**WHAT IS BEING ASKED**
Set down each line from the line holding "This screenshot has width=1400, height=866." to the last line of the entries below, exactly, with both ends included and without pictures.

**DATASET RECORDS**
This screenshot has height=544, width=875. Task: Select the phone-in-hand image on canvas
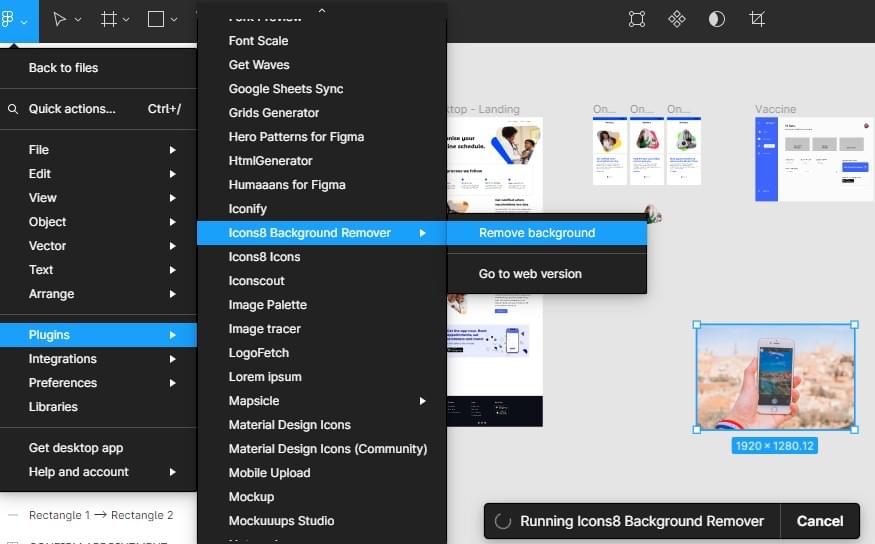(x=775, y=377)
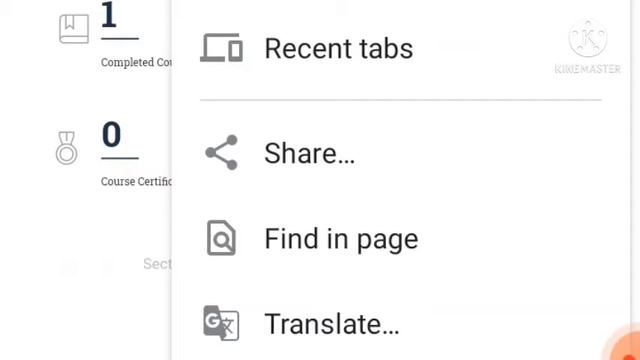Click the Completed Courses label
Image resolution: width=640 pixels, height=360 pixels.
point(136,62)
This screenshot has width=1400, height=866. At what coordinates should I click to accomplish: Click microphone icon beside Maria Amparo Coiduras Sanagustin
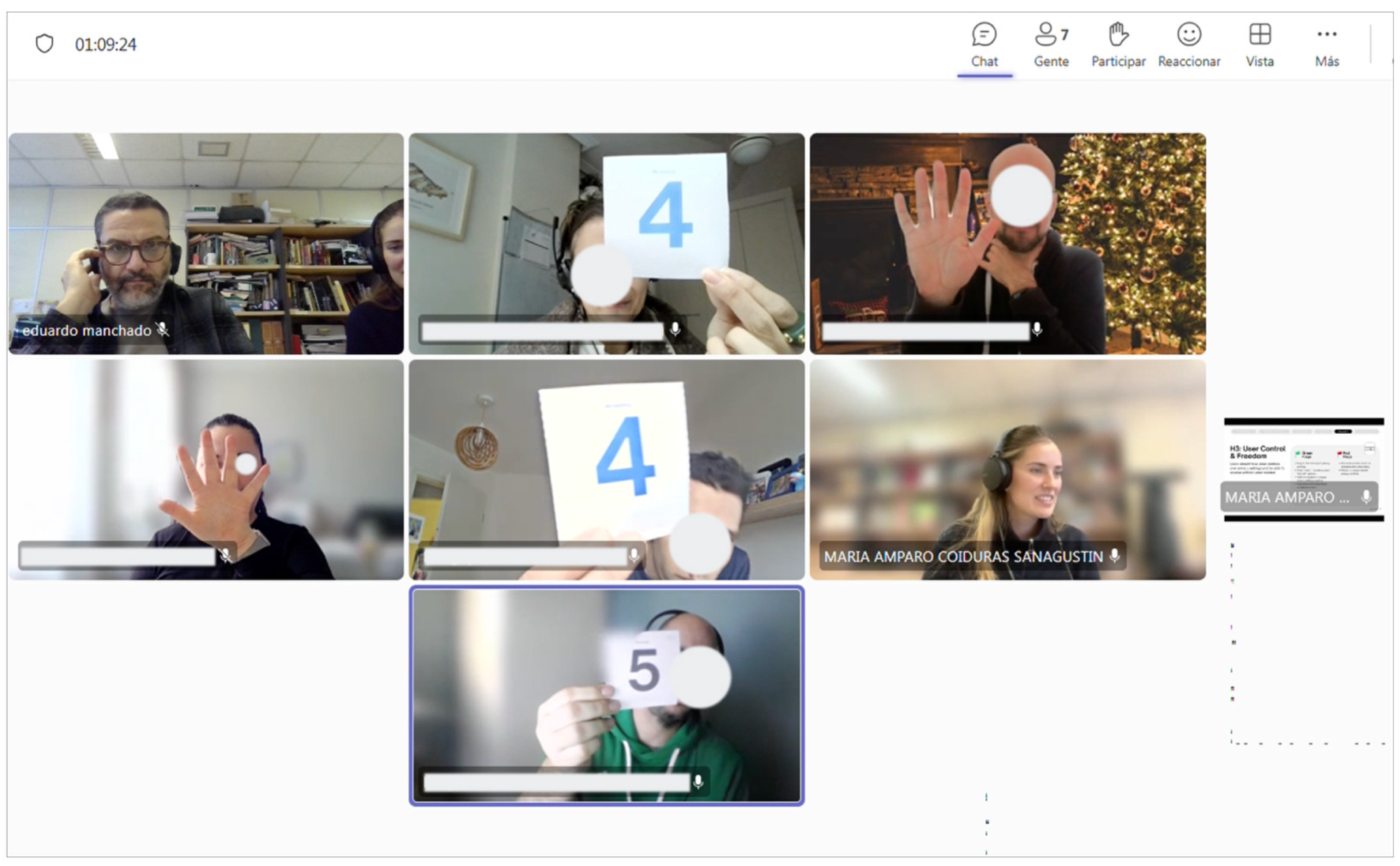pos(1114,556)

**TASK OUTPUT**
This screenshot has width=1400, height=866. At what coordinates should I click to accomplish: Click microphone icon beside Maria Amparo Coiduras Sanagustin
pos(1114,556)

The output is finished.